La Palestine passa aux mains de Saladin qui prit, en juillet, la citadelle de Tibériade, les cités de Saint-Jean-d’Acre, de Césarée de Sidon et de Jaffa. Cette dernière résista plus longtemps à l’armée d’al-Adel, venue d’Egypte, mais finit par tomber et ses habitants furent vendus comme esclaves. Les mois suivants ce fut le tour de Beyrouth, d’Ascalon et de Gaza. En septembre, Salah Eddine assiégea Jérusalem, défendue par une forte armée composée de milliers de soldats.
La ville tomba le 2 octobre 1187 mais ne fut pas pillée, les habitants qui en ont les moyens furent libérés contre des sommes modiques. Les autres finiront comme esclaves. Les Templiers négocièrent leur sortie et Salah Eddine conclut un marché avec notamment Balian d’Ibelin qui s’était juré de détruire les lieux saints musulmans si la ville et ses habitants n’étaient pas épargnés. Cependant, Salah Eddine en tenant sa promesse, a évité de verser inutilement du sang.
De même qu’il avait permis aux chevaliers d’Acre et d’Ascalon de s’exiler à Tyr, et ceux de Jérusalem rejoignent aussi cette ville fortifiée formidablement. En novembre, enfin, le sultan mit le siège devant cette ville portuaire bien défendue par ses remparts. Les Francs réussissent à incendier une partie de la flotte musulmane, et obligent Salah Eddine à lever le siège.
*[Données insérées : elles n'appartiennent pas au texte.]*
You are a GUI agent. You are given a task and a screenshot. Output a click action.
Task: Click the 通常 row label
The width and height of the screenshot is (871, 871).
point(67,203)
Sur le chemin du retour, il ne manqua pas de prendre encore les villes de Lattaquié, de Tartous et de Safed en Syrie.
Cette défaite des croisés chrétiens à Hattin marqua le début de l’écroulement des Etats latins d’Orient constitués dans la précédente période. Seules résistèrent encore un peu les puissantes citadelles frontalières que les Francs n’ont pas dégarnies, et que Salah Eddine négligea auparavant. A la fin de l’année, les Francs ne possédaient plus que les villes forteresses de Tyr, d’Antioche et de Tripoli (Liban), avec quelques bourgades isolées mais fortifiées. Cette bataille mit fin à la deuxième croisade, mais pas un terme aux guerres entre les musulmans et les chevaliers croisés, guerres qui se poursuivront encore pendant près d’un siècle et demi. Elle eut pour autre résultat de modifier considérablement l’équilibre des forces aux dépens des chrétiens. Cependant, une fois connue en Occident, elle provoquera un vigoureux sursaut des principaux rois et monarques féodaux parmi lesquels l’empereur Frédéric Barberousse, de l’Empire germanique, le roi de France, Philippe Auguste, et le roi d’Angleterre Richard Cœur de Lion. Avec les renforts immenses qui afflueront, la troisième croisade commencera peu de temps après.